Related: This is the last photo Israel's Beresheet moon lander ever took
We are proud to announce that #Beresheet2 is going to head to the Moon in the first half of 2024! It will include two landers, each of which will carry out experiments on the surface of the Moon, and an orbiter that will stay for several years. #IsraelToTheMoon pic.twitter.com/fdenHdHmmVDecember 9, 2020
The company recently published a call for proposals for experiments for the mission, and submissions are still coming in, SpaceIL added on a website describing the mission. "The ideas will be examined by a professional team which will decide which experiments will be conducted as part of the Beresheet 2 framework," SpaceIL said.
SpaceIL is an Israeli nonprofit organization that attempted to become the first Israeli entity to softly land a spacecraft on the surface of the moon. Beresheet did reach its destination, but crashed during the landing.
The first Beresheet mission launched on Feb. 21, 2019, on a used SpaceX Falcon 9 rocket from Cape Canaveral, Fla., and spent two months orbiting in longer and longer loops around Earth before reaching the moon.

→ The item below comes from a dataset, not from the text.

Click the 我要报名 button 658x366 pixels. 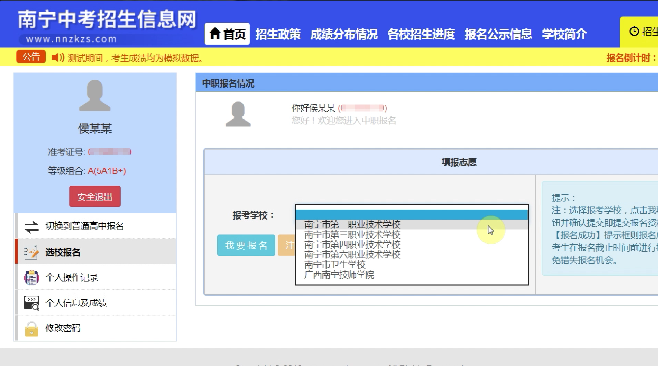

SpaceIL was inspired by the Google Lunar X Prize, an international competition that aimed to put a privately funded lander on the moon. While the prize expired with no award, some of the participating companies are now making other attempts under NASA's Commercial Lunar Payload Services program to support the agency's forthcoming Artemis human moon landings, scheduled to begin in 2024.